All of our procedures with good IOP control had flaps judged to be at least half scleral thickness, and both procedures with very thin flaps (one in each size group) resulted in increased filtration and poorer IOP maintenance. While some outflow through the flap may have occurred, increased gaping of the edges of one very thin 4 × 4 mm flap was noted, despite well-positioned and -seated flap corners, suggesting that reduced flap rigidity and loss of resistance to lifting were the main factors causing increased outflow. The clinical implication is that should a thin scleral flap be created, then adjustable sutures of this type may not create sufficient flap tension to control outflow and it might be advisable to improve flap closure with additional sutures to reduce the risk of hypotony. Very thin or perforated scleral flaps may not be capable of maintaining a safe IOP at all, regardless of suture application.
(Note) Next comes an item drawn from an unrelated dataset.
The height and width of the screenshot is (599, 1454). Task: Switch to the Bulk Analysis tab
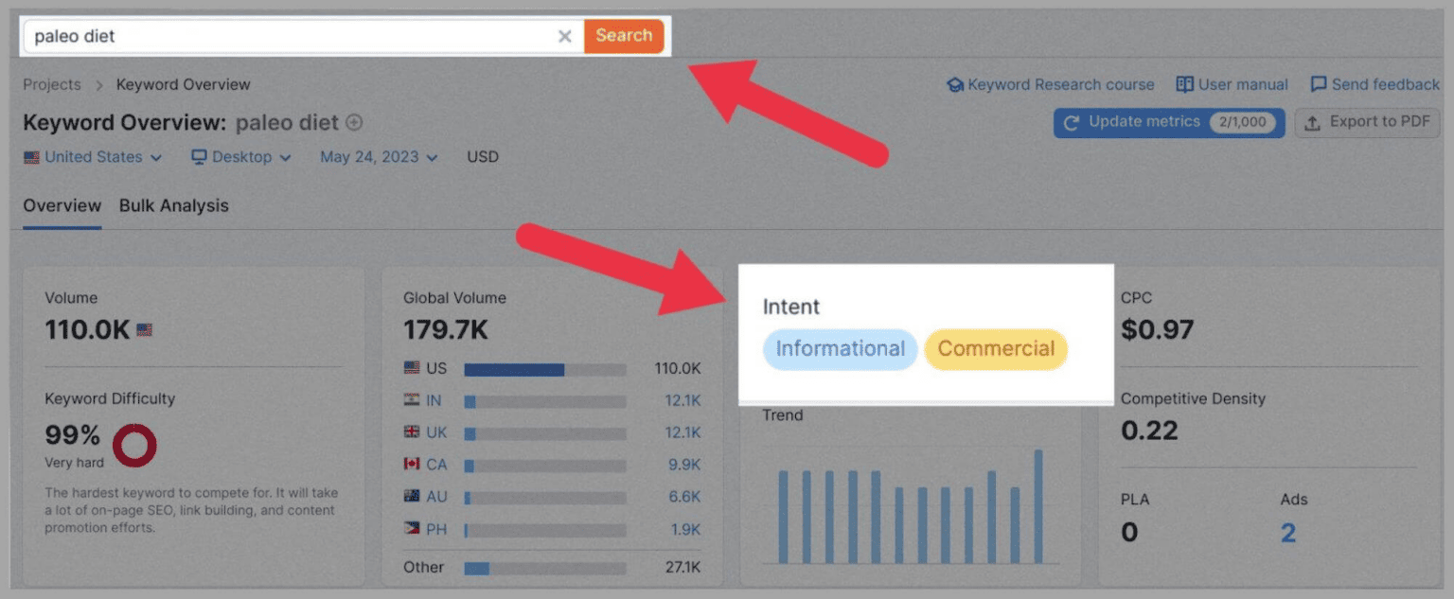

The five procedures classed as technically poor all produced an IOP significantly lower than procedures that were felt to be satisfactory, and illustrate the importance of meticulous surgical technique in glaucoma filtration surgery to ensure consistent postoperative outcomes. The issues of surgical exposure and learning effects have been discussed recently in the context of the declining numbers of glaucoma operations.25 The UK National Trabeculectomy Study26 highlights the importance of adequate supervision and training. Nonconsultant career grade surgeons achieved lower success rate than other surgeons groups, but no difference was found between junior ophthalmology trainees and fully qualified surgeons. This may reflect differences in case selection and increased supervision and teaching provided to trainees.
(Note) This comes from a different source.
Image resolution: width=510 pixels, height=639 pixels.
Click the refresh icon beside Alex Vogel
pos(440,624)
Although the numbers were small, this study suggests that well-constructed scleral flaps measuring either 3 × 2 or 4 × 4 mm were able to support an average IOP at least two-thirds of baseline, and both produced similar absolute IOP levels. Errors in flap construction resulted in loss of IOP control; these were more common in the large flap group, and largely occurred early in the series. Smaller flap size does not appear to compromise control of early postoperative IOP provided by adjustable sutures, suggesting the techniques may be usefully combined in clinical practice. Further studies into the hydrodynamics of scleral flap function and optimal trabeculectomy construction may lead to increased predictability and safety of our most common and successful glaucoma operation.